Transcribe exactly the lines from the one holding "Akzeptieren (1068, 2523)" to the end of the data below, including both of those lines and no others.

-------------------------

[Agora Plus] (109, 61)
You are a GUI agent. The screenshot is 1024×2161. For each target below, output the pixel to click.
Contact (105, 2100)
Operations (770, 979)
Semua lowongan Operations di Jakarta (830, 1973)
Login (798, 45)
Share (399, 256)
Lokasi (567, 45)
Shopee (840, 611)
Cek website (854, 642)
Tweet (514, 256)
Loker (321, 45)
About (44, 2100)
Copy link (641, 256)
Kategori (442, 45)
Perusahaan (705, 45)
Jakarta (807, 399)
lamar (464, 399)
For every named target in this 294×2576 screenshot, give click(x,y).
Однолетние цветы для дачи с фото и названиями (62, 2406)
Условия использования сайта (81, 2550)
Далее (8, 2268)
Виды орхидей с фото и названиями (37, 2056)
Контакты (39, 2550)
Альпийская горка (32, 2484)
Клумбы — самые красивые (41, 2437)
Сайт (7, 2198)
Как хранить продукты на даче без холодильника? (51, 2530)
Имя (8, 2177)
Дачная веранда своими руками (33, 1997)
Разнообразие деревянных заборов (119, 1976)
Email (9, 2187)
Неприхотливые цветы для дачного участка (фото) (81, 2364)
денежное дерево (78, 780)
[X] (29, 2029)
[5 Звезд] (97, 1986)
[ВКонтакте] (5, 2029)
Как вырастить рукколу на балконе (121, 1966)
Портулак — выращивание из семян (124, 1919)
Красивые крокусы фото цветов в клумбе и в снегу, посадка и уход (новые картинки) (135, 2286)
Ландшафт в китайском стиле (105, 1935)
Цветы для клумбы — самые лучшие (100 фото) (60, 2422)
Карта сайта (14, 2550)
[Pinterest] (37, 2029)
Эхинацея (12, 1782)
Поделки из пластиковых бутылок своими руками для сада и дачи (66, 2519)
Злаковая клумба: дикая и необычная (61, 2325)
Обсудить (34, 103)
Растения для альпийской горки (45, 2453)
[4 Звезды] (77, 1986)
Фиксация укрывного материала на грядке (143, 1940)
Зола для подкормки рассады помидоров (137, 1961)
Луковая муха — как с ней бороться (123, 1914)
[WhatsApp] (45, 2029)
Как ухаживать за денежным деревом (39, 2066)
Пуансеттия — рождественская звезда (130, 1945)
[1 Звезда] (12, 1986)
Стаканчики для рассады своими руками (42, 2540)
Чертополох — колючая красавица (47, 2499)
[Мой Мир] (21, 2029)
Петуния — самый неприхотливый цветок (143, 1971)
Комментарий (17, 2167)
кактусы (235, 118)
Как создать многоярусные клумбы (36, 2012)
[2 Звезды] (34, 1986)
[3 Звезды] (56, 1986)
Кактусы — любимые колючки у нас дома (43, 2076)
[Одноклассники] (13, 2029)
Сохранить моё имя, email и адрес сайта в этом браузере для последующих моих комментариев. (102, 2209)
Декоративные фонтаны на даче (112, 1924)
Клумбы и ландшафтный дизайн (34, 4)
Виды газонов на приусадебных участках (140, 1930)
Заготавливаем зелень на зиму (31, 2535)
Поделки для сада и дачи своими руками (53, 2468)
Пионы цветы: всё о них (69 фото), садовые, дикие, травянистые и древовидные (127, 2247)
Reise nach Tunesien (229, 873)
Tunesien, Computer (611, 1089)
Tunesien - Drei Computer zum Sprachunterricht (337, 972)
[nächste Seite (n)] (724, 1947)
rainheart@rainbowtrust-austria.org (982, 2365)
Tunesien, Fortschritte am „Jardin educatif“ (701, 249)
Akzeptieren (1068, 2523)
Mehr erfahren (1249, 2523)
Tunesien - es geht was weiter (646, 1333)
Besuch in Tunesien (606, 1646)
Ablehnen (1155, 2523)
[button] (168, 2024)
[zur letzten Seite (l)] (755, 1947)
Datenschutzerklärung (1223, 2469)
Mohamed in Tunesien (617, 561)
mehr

-------------------------

RESULT FOR THIS TASK
Akzeptieren (1068, 2523)
Mehr erfahren (1249, 2523)
Tunesien - es geht was weiter (646, 1333)
Besuch in Tunesien (606, 1646)
Ablehnen (1155, 2523)
[button] (168, 2024)
[zur letzten Seite (l)] (755, 1947)
Datenschutzerklärung (1223, 2469)
Mohamed in Tunesien (617, 561)
mehr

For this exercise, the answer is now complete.